Can Corporate Blogging be Taken Seriously?

Can corporate blogging be taken seriously?
Can big companies actually do social media right?

Whether tweeting or blogging, its very tough to find large companies publishing credible and genuine content on the web. It’s either a blatant form of self promotion, boring “educational” case studies (translation – more self promotion), or a completely diluted view of the world so as not to offend anyone… In a lot of ways its the political landscape of corporate America projecting itself onto the blogosphere.  Don’t get me wrong, I can understand to some degree the hesitancy of saying the wrong thing…

But not saying the wrong thing and trying to be everything to everyone are two entirely different things; a difference which bigco marketers needs to figure out.

This applies in both B2C and B2B environments, although I think a few consumer marketers have figured out that people buy genuine, they buy self expression (i.e.  see @comcastcares).
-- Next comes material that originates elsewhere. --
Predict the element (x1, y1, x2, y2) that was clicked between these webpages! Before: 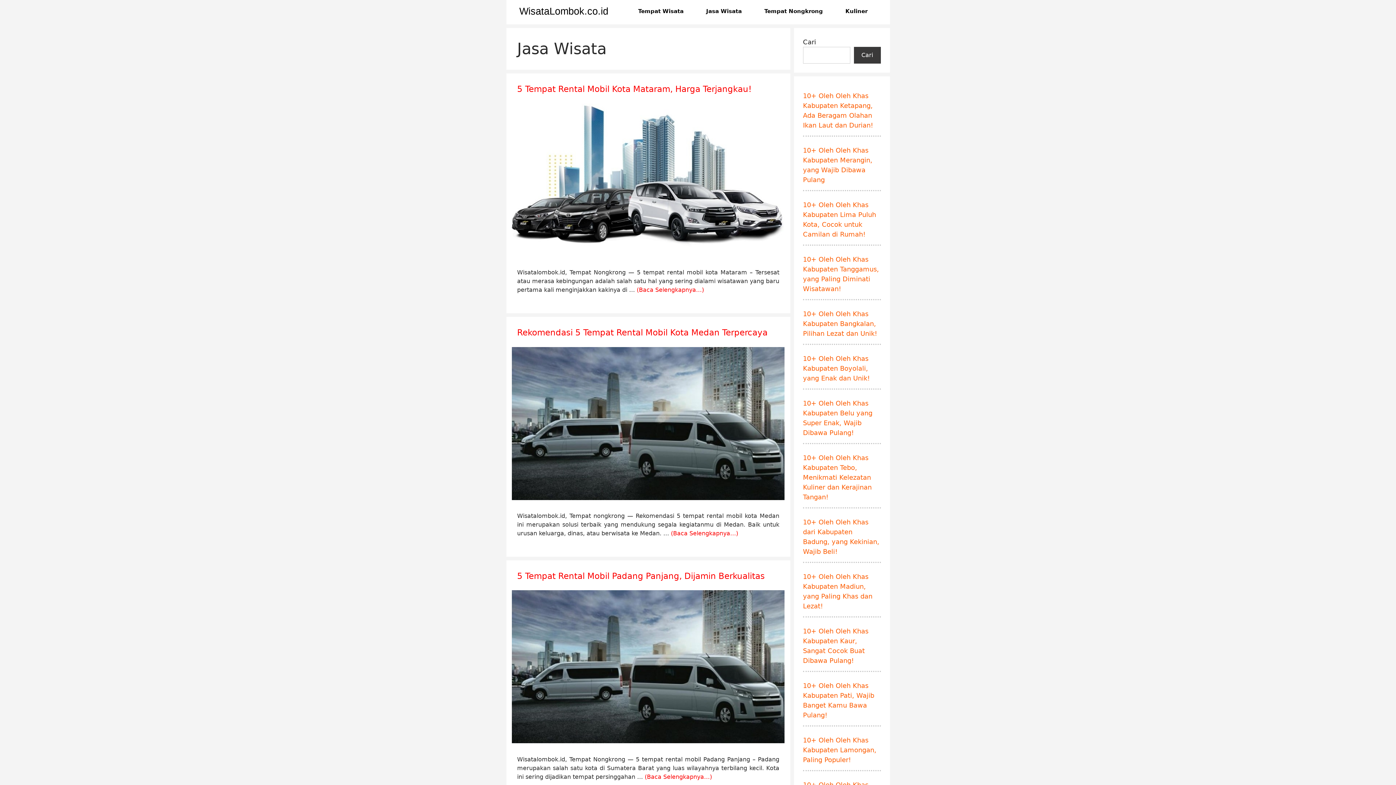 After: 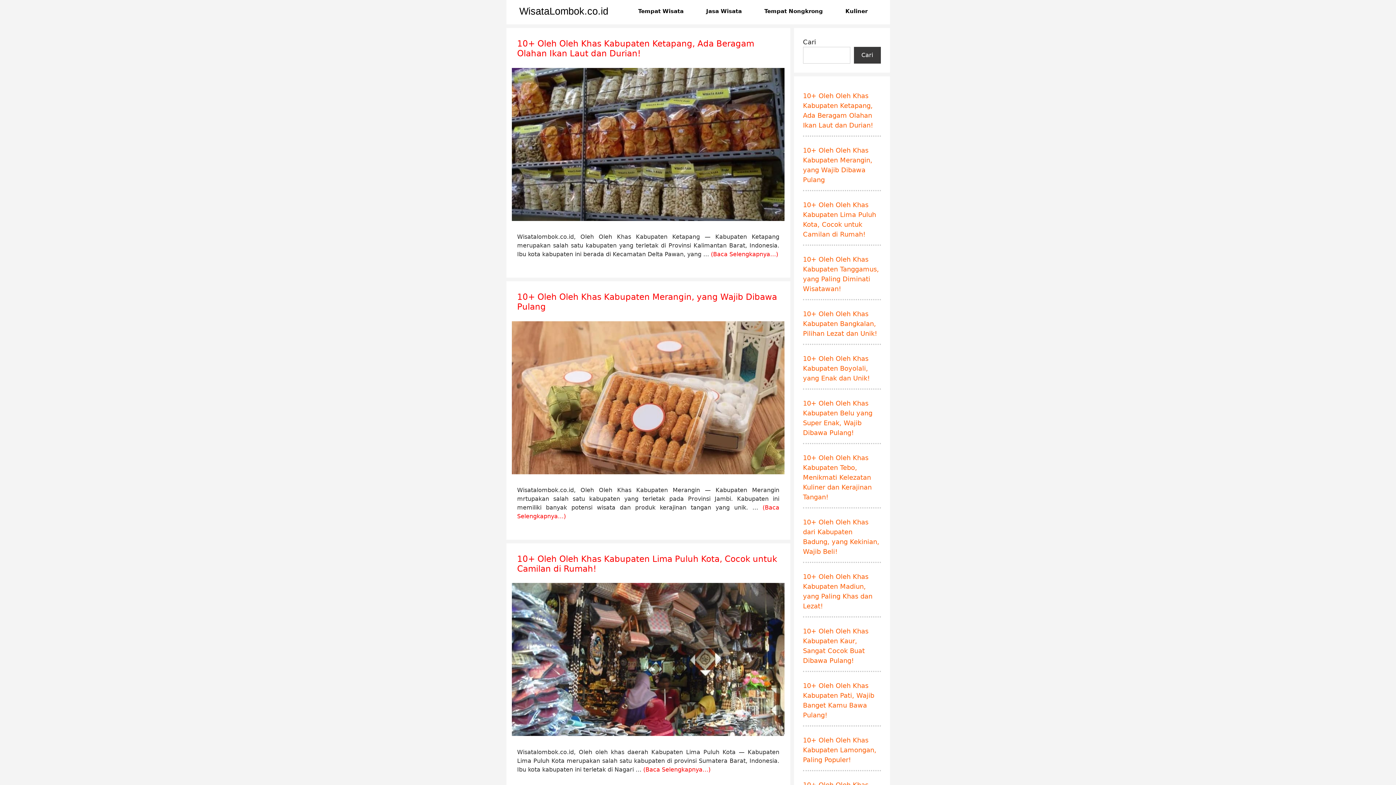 Action: bbox: (519, 5, 608, 16) label: WisataLombok.co.id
What’s funny is that you’d think B2B would have this figured out first.

More than consumer marketing, B2B marketing has a lot to do with relationships. People buy from people. Yes reputation, scalability, needs, quality, etc are factors…but above all in B2B, we buy from people.

So why is it that I have yet to find a corporate blog that has really figured this out? Legal backlashes aside, people seem to be afraid of offending folks… NEWSFLASH – People like controversy! Obviously we don’t want to be insulting, but I also want to buy from companies who know who they are and are prepared to defend that position. Make an argument for crying out loud! Convince me! In reality, I don’t think bigcos will ever figure this out – they’re so tightly controlled by the legal and regulatory environments – which to some degree is why small companies are so much more nimble and why the biggest asset bigcos have is their reputation.

And if that’s the case, then I say why bother blogging at all. Because a diluted, vanilla, self-promoting blog can only serve to harm that greatest asset.